(Saved data entries)
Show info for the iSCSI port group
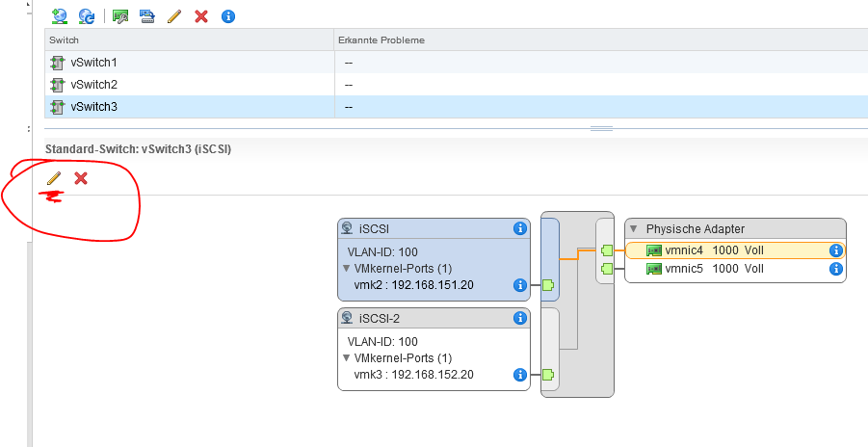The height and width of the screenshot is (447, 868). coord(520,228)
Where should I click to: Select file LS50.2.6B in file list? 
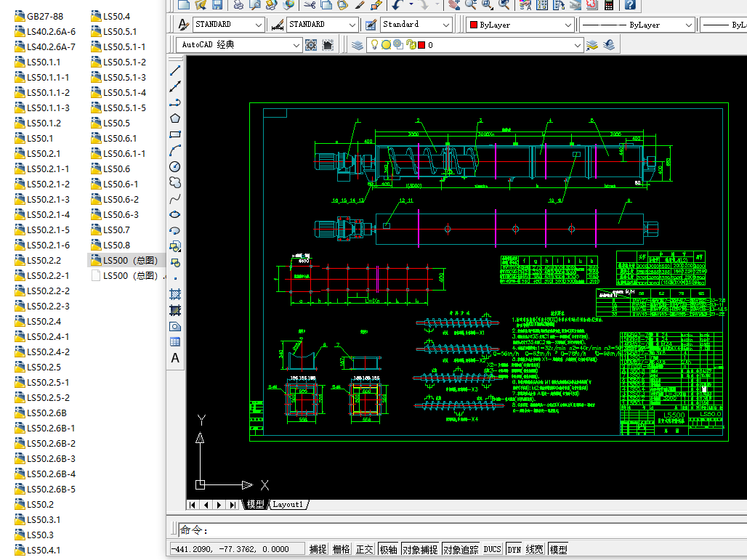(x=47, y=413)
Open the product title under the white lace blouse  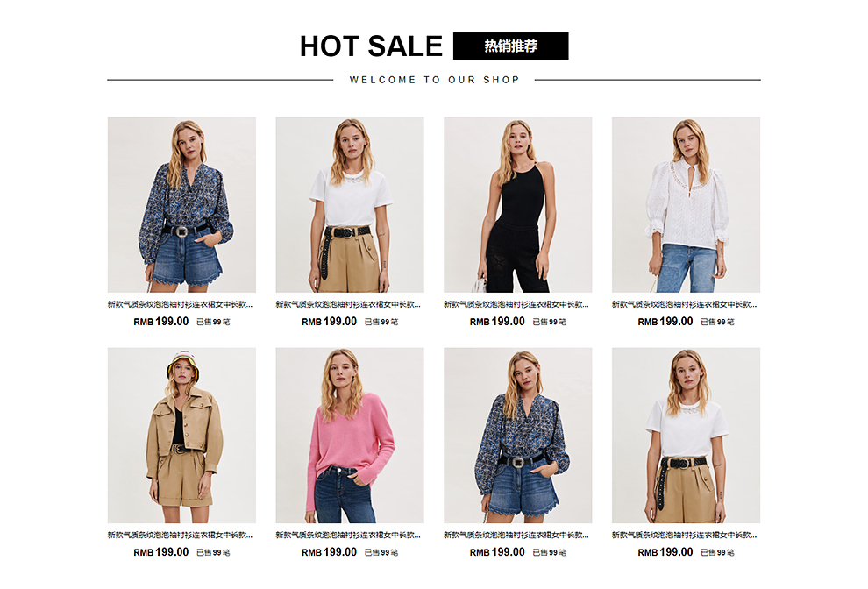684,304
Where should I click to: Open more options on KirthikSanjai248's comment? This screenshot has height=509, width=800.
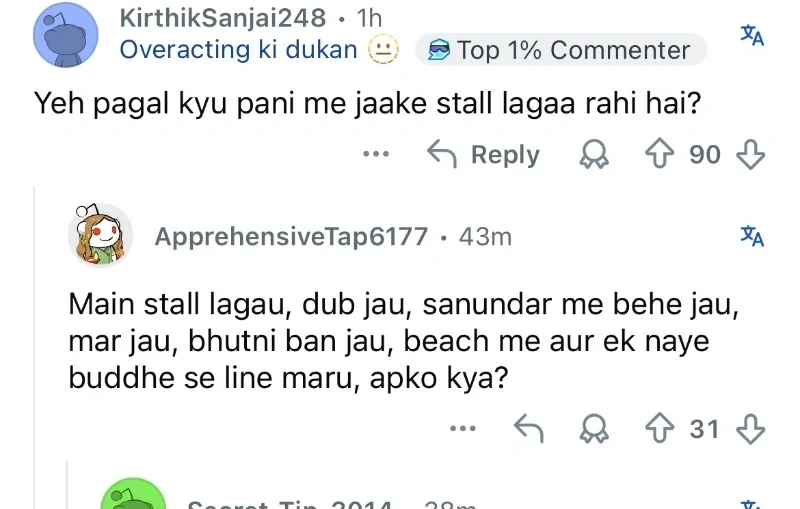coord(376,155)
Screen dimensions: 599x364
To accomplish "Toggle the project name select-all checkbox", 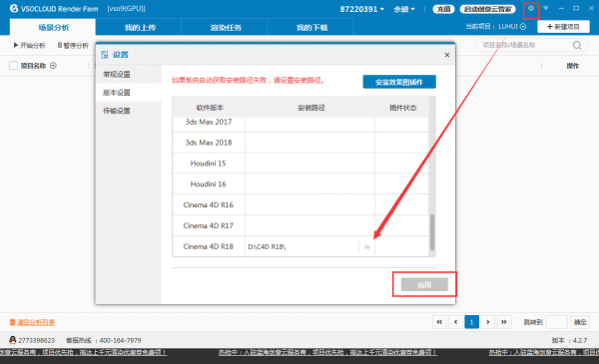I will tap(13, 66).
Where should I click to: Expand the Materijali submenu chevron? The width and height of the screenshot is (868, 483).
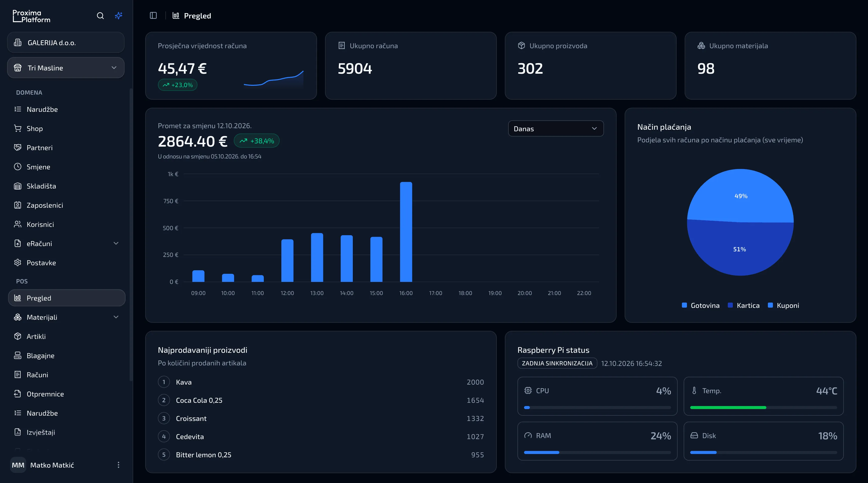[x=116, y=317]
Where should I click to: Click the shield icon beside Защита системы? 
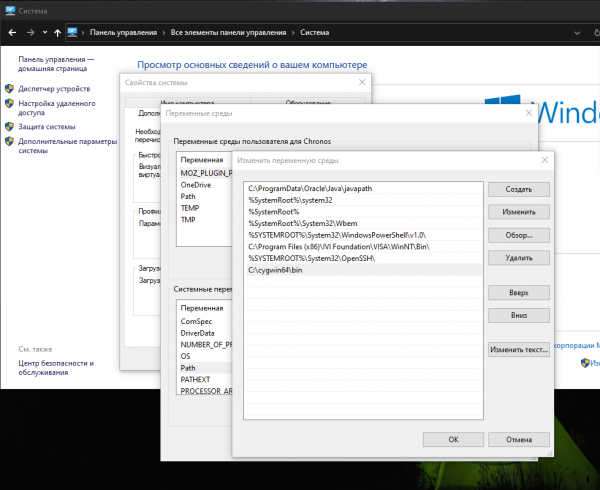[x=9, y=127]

PROBLEM:
Reproduce exactly the lines that run from the line holding "Where should I click to: Expand" through the final line of the entries, and omit every picture.

WRITTEN SOLUTION:
Where should I click to: Expand the Materijali submenu chevron? The width and height of the screenshot is (868, 483).
[x=116, y=317]
Where should I click to: Click the shield icon beside Защита системы? 
[x=9, y=127]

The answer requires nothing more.